# Longevity of 12" x 12" dark cork tiles



## RyanD (Jul 18, 2006)

For those who have use the cork tiles (3/8" or 1 inch thick) how long have the tiles lasted in the high humidity? Any pictures? 

Amazon.com: Board Dudes 12" x 12" Dark Cork Tiles, 4-Pack (82VA-4): Office Products 

I purchased these dark cork tiles from Hobby Lobby, these are only 3/8" thick compared to the 1" some have used on here. They are pressure steamed and have no glue used to hold them together. Thus frog safe. They do have a camp fire smell smoke, but from what I've read it disappears after a while. 

I am looking at doing 3 20H vert backgrounds with these, covering all three sides. I decided I don't like the algae growth on the sides of the vert tank; i'd rather have plant mounting/growing area. I like that the flatter background give more room for plants, the 3D great stuff gets covered by plants after a year anyways. Should be super easy and fast to make the background, rather than the time consuming greatstuff/coco fiber. Keeping it simple.
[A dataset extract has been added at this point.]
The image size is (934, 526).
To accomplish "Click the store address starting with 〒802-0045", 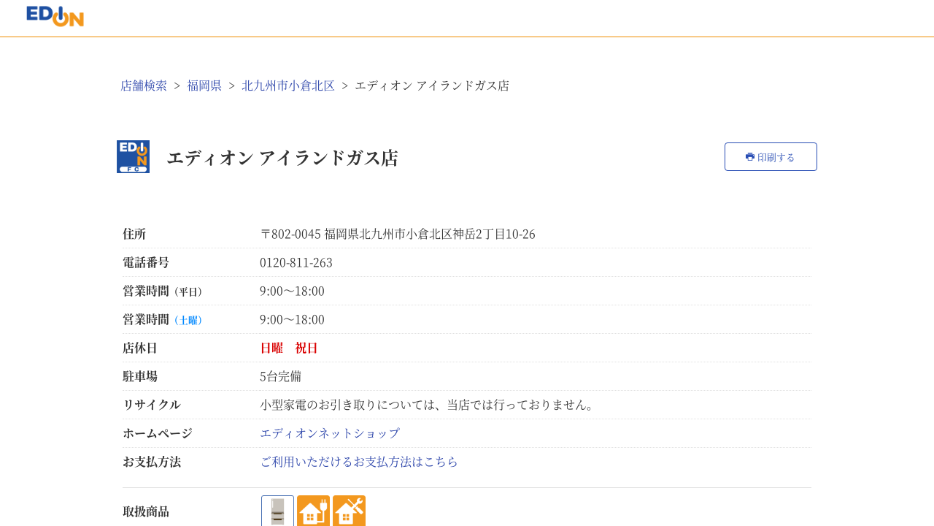I will (x=398, y=234).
These tiles are also easier to get a hold of than ordering a bunch of virgin cork bark.


----------



## RyanD (Jul 18, 2006)

I think I'm just gonna use the tiles I have. There wasn't a ton of info on here as far as how well they hold up, but I guess we will see. 
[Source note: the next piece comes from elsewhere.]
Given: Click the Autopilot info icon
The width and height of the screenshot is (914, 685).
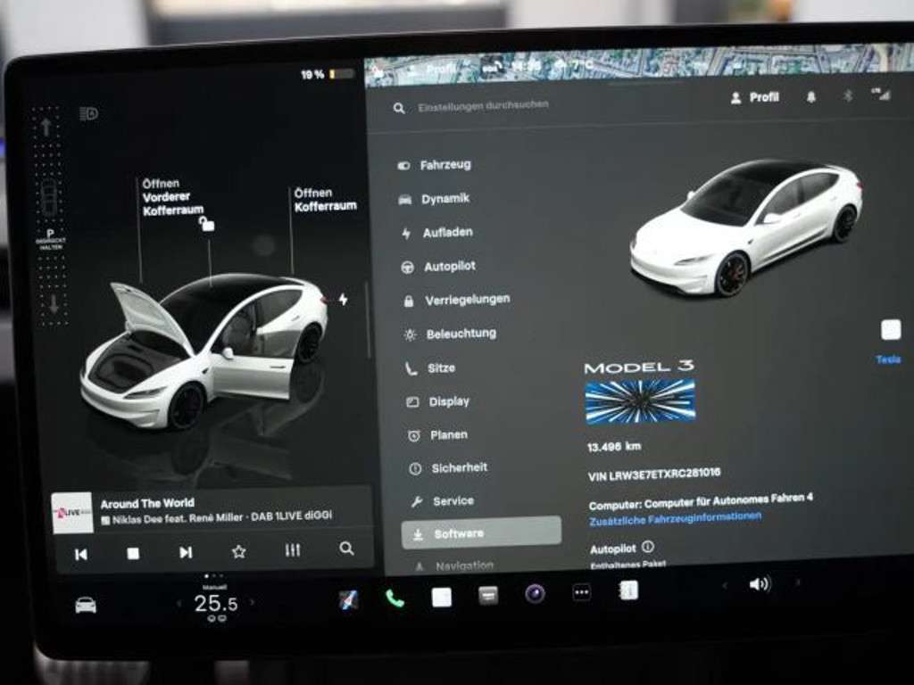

Finally found some pictures of what I plan on doing! Thank you Mantellaprince20



Mantellaprince20 said:


> I had a request to take some updated shots of my vivs, so I am posting them all here with the links to them when first planted. Enjoy!
> 
> http://www.dendroboard.com/forum/members-frogs-vivariums/91318-updated-photos-my-vivs.html
> 
> ...


From this thread: http://www.dendroboard.com/forum/general-discussion/93918-curious-how-you-all-handle-your-racks.html 


Eric Walker said:


> I actually picked up some of these tiles at menards alittle while back. When i opened it i noticed that they smelt heavily of smoke. i was a little nervous about using them. I soaked them in hot water multiple times and placed them right next to my home air purification unit for a few days because that thing will suck the paint smell out of wall painted months prior. They still have a faint smoke smell. Do the ones you get have that smoky smell to them? and is that how they get them that darker color? iv been holding off on using them until i can find out more about them.





pdfCrazy said:


> These tiles are steamed at a very high temp so that the natural resins in the cork wood hold the conglomeration together without using any actual glue. What you are smellign is probably from that high heat. I have these tiles in about 5 tanks, all are doing well.
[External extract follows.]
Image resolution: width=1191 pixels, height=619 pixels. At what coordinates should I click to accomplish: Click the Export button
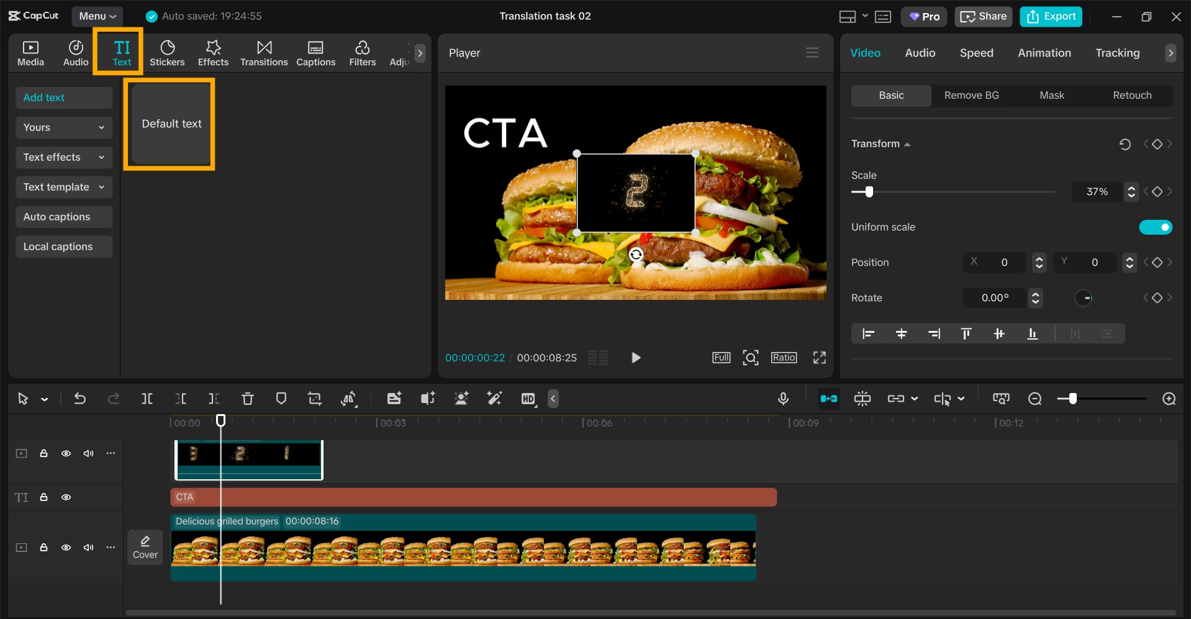click(1051, 17)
From http://www.dendroboard.com/forum/parts-construction/90814-tree-fern-panels-other-methods.html


frograck said:


> I like tree fern. I've used it a lot in my own vivs. It is dark, natural, and great for plants.
> 
> However, I've mostly switched to using dark pressed cork panels. It is different from the cork Oma bulletin board. This stuff is a dark brown colorist is manufactured by pressing little pieces of cork together under pressure and heat. In this process, the natural resins in the cork bind the pieces together and cause the darker color.
> No chemicals, inexpensive, easy to cut and apply, requires very small amount of silicone looks good, holds up forever even ivery wet situations, is a more sustainable natural resource. I suppose it is not quite as good of a substrate for epiphytes as tree fern, but I have plenty of vines, brooms, and orchids growing on it.
> ...


From: http://www.dendroboard.com/forum/parts-construction/81651-cork-board-safe.html


Mantellaprince20 said:


> I would avoid the thin sheets, they will last a while, but tend to fall apart. I use a product that is 1"thick and seems to hold up pretty well.





Mantellaprince20 said:


> this product would definitely not hold up to a moniter, it is a very soft material and does not have an industrial glue. It is indeed just heated, which causes the natural cork resins to glue the chunks together. That is why I like this product, I really cut down my nasty chemical use on the viv (ie much less silicone to adhere these as background over gluing coco to foam).
> 
> I have had the thin sheets hold up for about 5 years, however when I go to trim plants back (oak leaf fig), i tend to rip large chunks out due to roots. The thicker stuff seems to be much more stable, I am using it for orchid and plant mounts, backgrounds, etc etc. I am estimating that the thicker will last or hold up much longer, but we will see. The othe rproblem is drying, if you let the viv completely dry out, say if it were not in use for a few months and you aren't misting it, the thinner sheets tend to just crumple. When rehydrated, they sometimes come back, but for the most part it just falls apart from there.
> 
> ...


----------



## TheCoon (Feb 8, 2011)

I was also looking at these cork sheets in Hobby Lobby the other day. I appreciate you taking the time to put all of those posts together for us, very helpful! Good Luck with your viv, I think I'll start on mine today with these.


----------



## therizman2 (Jul 20, 2008)

Mantellaprince (Ed) uses the 1" thick ones, and I do as well. I would worry about the 3/8" thick ones would fall apart if you ever tried to take plants back off of it. With the 1", you can lose some of the cork and it isnt a huge deal. 
I have had them in a tank for a couple years now, and no issues that I notice. I have had no issues with any plants on it either, mosses, ferns, epiphytes all do very well on it. Plus they are easy to cut to size, and silicone in and have a tank ready to go pretty quickly.


----------